- [Problem] Extend the passage on rounding floating-point numbers to five significant digits in C, starting after its last sentence.

Text under study Start Marker

In short,say 52 bits are allocated for storing the mantissa.Is there a way to reduce the number of bits being allocated?
Any suggestions on how this can be done?
A number x that is positive and within the normal range can be rounded down approximately to five significant digits with:
double l = pow(10, floor(log10(x)) - 4);
double y = l * floor(x / l);
This is useful only for tinkering with floating-point arithmetic as a learning tool. The exact mathematical result is generally not exactly representable, because binary floating-point cannot represent most decimal values exactly. Additionally, rounding errors can occur in the pow, /, and * operations that may cause the result to differ slightly from the true mathematical result of rounding x to five significant digits. Also, poor implementations of log10 or pow can cause the result to differ from the true mathematical result.
I'd go:
printf("%.6f", num);
Or you can try using snprintf() from stdlib.h:
float num = 4.23654897E-05; char output[50];
snprintf(output, 50, "%f", num);
printf("%s", output);
The result is expected. The multiplication by 10000 yield 0.423.. the nearest integer to it is 0. So the result is 0. Rounding can be done using format specifier %f to print the result upto certain decimal places after decimal point.
If you check the return value of floorf you will see it returns If no errors occur, the largest integer value not greater than arg, that is ⌊arg⌋, is returned. where arg is the passed argument.
Without using floatf you can use %e or (%E)format specifier to print it accordingly.
printf("%.4E",num);
which outputs:
4.2365E-05
After David's comment:
Your way of doing things is right but the number you multiplied is wrong. The thing is 4.2365E-05 is 0.00004235.... Now if you multiply it with 10000 then it will 0.42365... Now you said I want the expression to represent in that form. floorf returns float in this case. Store it in a variable and you will be good to go. The rounded value will be in that variable. But you will see that the rounded down value will be 0. That is what you got.
float rounded_down = floorf(num * 10000) / 10000;
This will hold the correct value rounded down to 4 digits after . (not in exponent notation with E or e). Don't confuse the value with the format specifier used to represent it.
What you need to do in order to get the result you want is move the decimal places to the right. To do that multiply with larger number. (1e7 or 1e8 or as you want it to).
I would like to use the first five digits of a number for computation.
In general, floating point numbers are encoded using binary and OP wants to use 5 significant decimal digits. This is problematic as numbers like 4.23654897E-05 and 4.2365E-05 are not exactly representable as a float/double. The best we can do is get close.
The floor*() approach has problems with 1) negative numbers (should have used trunc()) and 2) values near x.99995 that during rounding may change the number of digits. I strongly recommend against it here as such solutions employing it fail many corner cases.
The *10000 * power10, round, /(10000 * power10) approach suffers from 1) power10 calculation (1e5 in this case) 2) rounding errors in the multiple, 3) overflow potential. The needed power10 may not be exact. * errors show up with cases when the product is close to xxxxx.5. Often this intermediate calculation is done using wider double math and so the corner cases are rare. Bad rounding using (some_int_type) which has limited range and is a truncation instead of the better round() or rint().

Text under study End Marker
Dataset content Start Marker

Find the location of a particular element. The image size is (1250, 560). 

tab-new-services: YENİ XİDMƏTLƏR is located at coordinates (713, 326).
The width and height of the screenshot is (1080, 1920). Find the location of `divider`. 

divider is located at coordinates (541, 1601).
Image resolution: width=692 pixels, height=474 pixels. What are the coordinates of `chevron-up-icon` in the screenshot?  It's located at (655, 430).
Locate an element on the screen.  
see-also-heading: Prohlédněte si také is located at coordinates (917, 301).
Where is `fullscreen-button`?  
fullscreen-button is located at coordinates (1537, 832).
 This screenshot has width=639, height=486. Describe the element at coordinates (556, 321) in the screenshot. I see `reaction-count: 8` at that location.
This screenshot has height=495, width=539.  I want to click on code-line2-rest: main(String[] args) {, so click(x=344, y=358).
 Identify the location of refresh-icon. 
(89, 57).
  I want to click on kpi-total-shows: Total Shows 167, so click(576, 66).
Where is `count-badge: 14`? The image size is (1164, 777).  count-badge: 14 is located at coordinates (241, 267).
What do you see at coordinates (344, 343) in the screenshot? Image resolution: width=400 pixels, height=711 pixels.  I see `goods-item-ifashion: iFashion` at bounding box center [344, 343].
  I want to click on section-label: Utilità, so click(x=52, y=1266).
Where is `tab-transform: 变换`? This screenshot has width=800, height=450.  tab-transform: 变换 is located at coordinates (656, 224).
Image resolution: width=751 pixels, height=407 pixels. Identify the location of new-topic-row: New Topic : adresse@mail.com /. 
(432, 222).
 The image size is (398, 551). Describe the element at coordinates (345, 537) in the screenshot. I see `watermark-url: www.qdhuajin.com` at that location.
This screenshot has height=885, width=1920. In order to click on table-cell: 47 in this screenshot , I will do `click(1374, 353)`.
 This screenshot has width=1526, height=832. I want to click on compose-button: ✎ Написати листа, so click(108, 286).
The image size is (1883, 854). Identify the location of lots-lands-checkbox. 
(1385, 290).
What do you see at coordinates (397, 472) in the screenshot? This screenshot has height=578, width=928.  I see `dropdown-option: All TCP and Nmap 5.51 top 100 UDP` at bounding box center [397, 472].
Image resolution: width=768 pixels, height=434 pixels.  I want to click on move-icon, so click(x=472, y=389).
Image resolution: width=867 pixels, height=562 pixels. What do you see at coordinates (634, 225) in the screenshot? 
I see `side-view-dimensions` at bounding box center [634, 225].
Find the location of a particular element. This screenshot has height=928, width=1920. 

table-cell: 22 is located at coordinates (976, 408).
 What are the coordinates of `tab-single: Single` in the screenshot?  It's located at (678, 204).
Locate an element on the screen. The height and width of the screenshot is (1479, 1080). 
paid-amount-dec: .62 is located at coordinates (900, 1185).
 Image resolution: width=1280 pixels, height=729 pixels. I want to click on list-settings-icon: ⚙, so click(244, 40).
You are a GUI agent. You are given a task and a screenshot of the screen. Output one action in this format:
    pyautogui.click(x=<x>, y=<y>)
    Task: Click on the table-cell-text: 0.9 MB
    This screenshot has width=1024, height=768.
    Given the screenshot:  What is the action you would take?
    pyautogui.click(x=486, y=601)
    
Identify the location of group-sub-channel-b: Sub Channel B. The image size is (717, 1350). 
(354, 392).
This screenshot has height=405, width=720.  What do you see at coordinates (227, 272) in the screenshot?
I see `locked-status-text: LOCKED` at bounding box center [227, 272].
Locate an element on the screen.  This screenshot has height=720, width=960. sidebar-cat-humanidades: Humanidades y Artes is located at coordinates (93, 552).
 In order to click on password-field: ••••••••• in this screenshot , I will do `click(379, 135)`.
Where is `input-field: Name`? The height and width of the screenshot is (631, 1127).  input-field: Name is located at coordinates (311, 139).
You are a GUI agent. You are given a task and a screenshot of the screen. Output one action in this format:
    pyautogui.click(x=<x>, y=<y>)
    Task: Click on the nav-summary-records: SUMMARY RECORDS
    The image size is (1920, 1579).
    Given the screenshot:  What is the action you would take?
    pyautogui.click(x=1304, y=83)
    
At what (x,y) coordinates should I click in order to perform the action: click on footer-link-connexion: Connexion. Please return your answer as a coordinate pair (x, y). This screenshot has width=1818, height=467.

Dataset content End Marker

- [Answer section]
An approach that gets close to OP's goal: print to 5 significant digits using %e and convert back. Not highly efficient, yet handles all cases well.
int main(void) {
float num = 4.23654897E-05f;
// sign d . dddd e sign expo + \0
#define N (1 + 1 + 1 + 4 + 1 + 1 + 4 + 1)
char buf[N*2]; // Use a generous buffer - I like 2x what I think is needed.
// OP wants 5 significant digits so print 4 digits after the decimal point.
sprintf(buf, "%.4e", num);
float rounded = (float) atof(buf);
printf("%.5e %s\n", rounded, buf);
}
Output
4.23650e-05 4.2365e-05
Why 5 in %.5e: Typical float will print up to 6 significant decimal digits as expected (research FLT_DIG), so 5 digits after the decimal point are printed. The exact value of rounded in this case was about 4.236500171...e-05 as 4.2365e-05 is not exactly representable as a float.
#include <stdio.h>
struct real_num
{
int int_num;
int frac_num;
};
void main()
{
struct real_num num1;
printf("input the number : ");
scanf("%d.%d",&num1.int_num,&num1.frac_num):
printf("%d.%d",num1.int_num,num1.frac_num);
}
i input 12.012 but buffer save 12.12 i want a 012 but this buffer save 12
what should i do? i want a save 012 (using only int)
Numbers are a matter of arithmetic. 1, 01, 1.0, 1.000, 0x01, 1e0 all describe the same number: whichever representation you use has the same mathematical properties, and behaves identically in calculation (ignoring the matter of computer storage of numbers as int or float or double... which is again another matter entirely).
The representation of a number is a matter of sequences of characters, or strings. Representations of numbers can be formatted differently, and can be in different bases, but can't be calculated with directly by a computer. To store leading zeroes, you need a string, not an int.
You typically convert from number representation to number at input, and from number to number representation at output. You would achieve your stated desire by not converting from number representation to number at input, but leaving it as a string.
You don't want to store 012, you want to store 0.012.
The value 0.012 in binary is (approximately):
0.00000011000100100110111010010111b
..and the value 12.012 is (approximately):
110.00000011000100100110111010010111b
Note that 0.012 is impossible to store precisely in binary because it would consume an infinite number of bits; in the same way that 1/3 can't be written precisely in decimal (0.333333333.....) because you'd need an infinite number of digits.
Let's look at 12.012. In hex it's this:
0x0000000C.03126E97
This makes it easier to see how the number would be stored in a pair of 32-bit integers. The integer part in one 32-bit integer, and the fractional part in another 32-bit integer.
The first problem is that you're using signed 32-bit integers, which means that one of the bits of the fraction is wasted for a sign bit. Essentially, you're using a "sign + 31 bit integer + wasted bit + 31 bit fraction" fixed point format. It'd be easier and better to use an unsigned integer for the fractional bits.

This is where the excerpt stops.